Solutions Review’s Expert Insights Series is a collection of contributed articles written by industry experts in enterprise software categories. In this feature, Yugabyte Founder and CTO Karthik Ranganathan offers commentary on the evolution of of operational databases.
As enterprises move applications and services to the cloud, they are migrating from big iron scale-up proprietary infrastructure to cloud native architectures. At first glance, traditional database management systems may appear cloud-ready for this critical change, but in reality they still face significant challenges around performance, availability, and simplicity when run at scale. Luckily, the evolution of operational databases has finally reached a point where it is ready to match cloud and modern application layers with a cloud native database. To understand how we got to where we are today, let’s walk through this database evolution and define what “cloud native” really means.
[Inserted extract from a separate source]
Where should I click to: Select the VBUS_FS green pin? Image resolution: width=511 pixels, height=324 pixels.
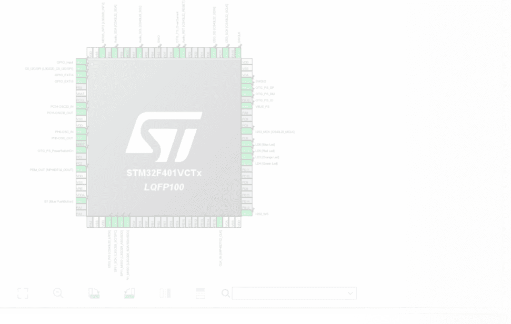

Moving from Monolithic to Distributed SQL – availability and sharding
The foundation of modern transactional databases starts with relational, or Structured Query Language (SQL) databases. These databases have set the standard for Online Transaction Processing (OLTP) for the past four decades. They have proved reliable, but are monolithic in nature, running on a single server. Increasing capacity requires vertical hardware scaling. This can be difficult and costly as it requires more specialized, expensive servers. Their method of copying data, via async or sync replication, can also result in data loss (with async) or downtime (with sync replication). SQL databases weren’t built to scale out to cloud architectures, so these problems are unsurprising.
A significant step towards a viable solution came with sharded and distributed databases – first NoSQL, then NewSQL. However, NoSQL also has its limits. NoSQL databases emphasize scalability and high availability, but compromise on consistency, ACID transactions, and familiar relational data modeling. They are typically used for workloads with very simple data access patterns without requiring transactional guarantees. They are not ideal for business-critical OLTP or HTAP applications that require referential integrity, transactional capabilities and flexible data access patterns using features such as joins.
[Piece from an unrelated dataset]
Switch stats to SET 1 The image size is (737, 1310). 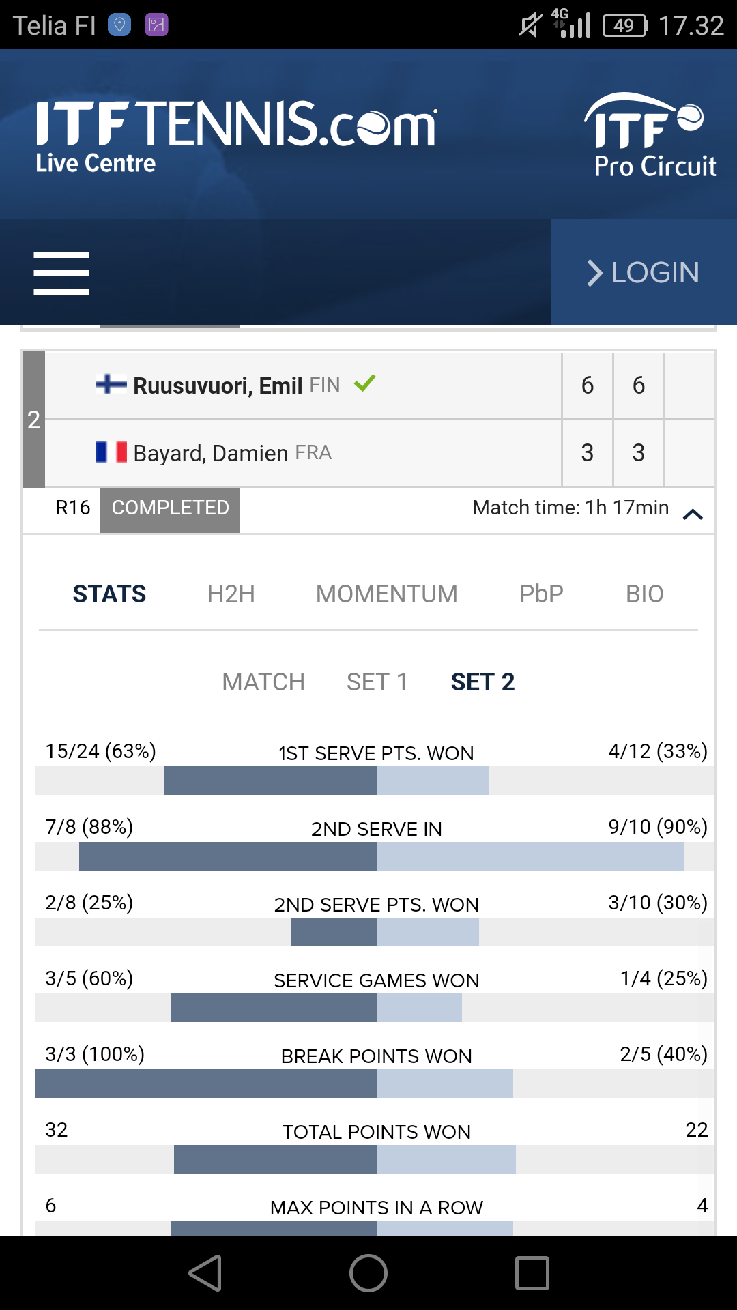click(x=377, y=682)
The tradeoffs between availability (NoSQL) and RDBMS capabilities (NewSQL) force organizations to make a choice. Many early NoSQL adopters (mostly large tech companies) are having second thoughts about pouring more money into that strategy. NewSQL databases are cloud hosted, but not fully cloud native. They represent a critical step in the evolution of databases, but often lead to operational complexity, difficult application development, and inconsistent customer experiences.
Operational Database Evolution
Solving NoSQL Challenges with Distributed SQL
The next stage in the evolution of databases is distributed SQL, which combines the strongest aspects of traditional relational database management systems (RDBMS) with key cloud native capabilities, including scale and availability, made popular by NoSQL databases.
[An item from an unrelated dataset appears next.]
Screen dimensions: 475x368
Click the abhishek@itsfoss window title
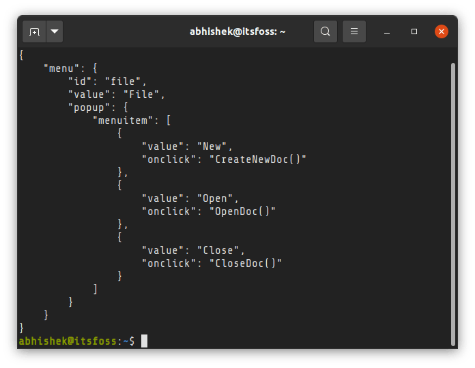click(x=238, y=31)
Distributed SQL offers continuous availability, replicating data across nodes and keeping it available regardless of node, zone, region, or data center failures. It allows organizations to scale horizontally on demand without impacting performance and is strongly consistent across geographic zones. It offers developers familiar RDBMS features, allowing them to build data-driven applications, and can strengthen security by providing encryption at rest and in transit.
Although no database reference architecture is perfect for every application, a cloud native distributed SQL database solves many of the challenges that plague NoSQL and other approaches, providing a consistent, versatile, cloud native data layer.
Defining “Cloud Native” for Databases
Cloud native is one of the more recent phases of the operational database evolution. Cloud native is rapidly becoming common practice at the application layer, as enterprises move transactions, microservices, and other applications to dynamic, containerized environments. The same can’t be said of the data layer that supports those applications.
NoSQL and NewSQL databases can be hosted in the cloud and horizontally deployed on cloud infrastructure, but they fall short ‒ in one way or another ‒ of keeping the core database functionality uniform and reliable.
A true cloud native database has five defining characteristics:
- Extreme elasticity, with the ability to scale clusters up and down, both quickly and reliably that allows it to use the virtually limitless resources in the cloud.
- Geo-redundancy and always-on availability to easily create multi-AZ and/or multi-region clusters, and expand or shrink availability zones or regions at any time while remaining resilient to both unplanned failures and planned upgrades. This is important because even the best public cloud services have suffered failures at the zone and region level.
- Simplified management – from hardware flexibility to seamless upgrades allows for seamless movement from one type of compute and storage to another for cost and performance reasons, and to leverage the latest technology advances in the cloud.
- Multi-cloud mobility to avoid cloud lock-in by moving to another cloud provider or co-existing with multiple providers.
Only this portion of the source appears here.